Cabaletta Bio Inc. (NASDAQ: CABA) presented clinical data showing that two of four patients with refractory pemphigus vulgaris achieved drug-free responses lasting six months after receiving the lowest dose of rese-cel without preconditioning treatment, according to presentations at the American Society of Gene & Cell Therapy 2026 Annual Meeting.

The Philadelphia-based biotechnology company reported that all four patients in the lowest dose cohort of its RESET-PV study showed initial improvement with reductions in disease activity scores as early as four weeks. The patients had baseline PDAI Total Activity scores ranging from 22 to 83 and completed at least 24 weeks of follow-up as of April 2, 2026.

The treatment demonstrated similar CAR T cell expansion patterns compared to patients who received preconditioning in other RESET trials. Three of the four patients experienced complete peripheral B cell depletion. One patient experienced grade 1 cytokine release syndrome, and no dose-limiting toxicities or neurotoxicity were observed.

"PC-free rese-cel has the potential to substantially expand access for patients in current CAR T centers on an outpatient basis as well as in community-based infusion centers," said David J. Chang, Chief Medical Officer of Cabaletta.

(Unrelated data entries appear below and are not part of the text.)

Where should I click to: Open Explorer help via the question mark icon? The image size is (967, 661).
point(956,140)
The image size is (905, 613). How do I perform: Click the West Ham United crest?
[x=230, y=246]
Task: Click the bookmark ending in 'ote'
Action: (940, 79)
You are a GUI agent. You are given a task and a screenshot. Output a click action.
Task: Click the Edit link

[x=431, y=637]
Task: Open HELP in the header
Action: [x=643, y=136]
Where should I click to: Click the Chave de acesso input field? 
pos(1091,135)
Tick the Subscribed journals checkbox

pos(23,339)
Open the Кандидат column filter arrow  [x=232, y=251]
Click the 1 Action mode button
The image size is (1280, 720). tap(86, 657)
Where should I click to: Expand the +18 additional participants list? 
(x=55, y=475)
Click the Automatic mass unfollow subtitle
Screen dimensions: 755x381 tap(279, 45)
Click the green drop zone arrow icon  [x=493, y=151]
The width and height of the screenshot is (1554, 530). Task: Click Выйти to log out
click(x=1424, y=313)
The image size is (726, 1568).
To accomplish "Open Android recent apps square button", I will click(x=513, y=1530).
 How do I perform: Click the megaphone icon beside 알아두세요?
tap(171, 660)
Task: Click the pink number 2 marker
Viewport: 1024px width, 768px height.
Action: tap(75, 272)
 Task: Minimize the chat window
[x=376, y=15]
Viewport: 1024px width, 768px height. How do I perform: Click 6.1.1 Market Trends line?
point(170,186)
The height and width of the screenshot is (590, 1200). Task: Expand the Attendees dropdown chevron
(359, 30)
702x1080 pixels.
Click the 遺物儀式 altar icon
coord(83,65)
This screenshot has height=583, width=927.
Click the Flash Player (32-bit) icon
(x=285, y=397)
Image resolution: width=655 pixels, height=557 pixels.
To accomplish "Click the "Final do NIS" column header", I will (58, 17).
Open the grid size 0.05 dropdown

The company also presented manufacturing data from the first two autoimmune patients treated with rese-cel produced using Cellares' automated Cell Shuttle platform. Both patients completed at least four weeks of follow-up as of May 6, 2026. The automated manufacturing process met all release specifications with on-time delivery, and product quality metrics remained within established ranges.

Cabaletta expects higher-dose preconditioning-free data from RESET-PV in the second half of 2026 and initial data from RESET-SLE at the European Alliance of Associations for Rheumatology 2026 Congress in June.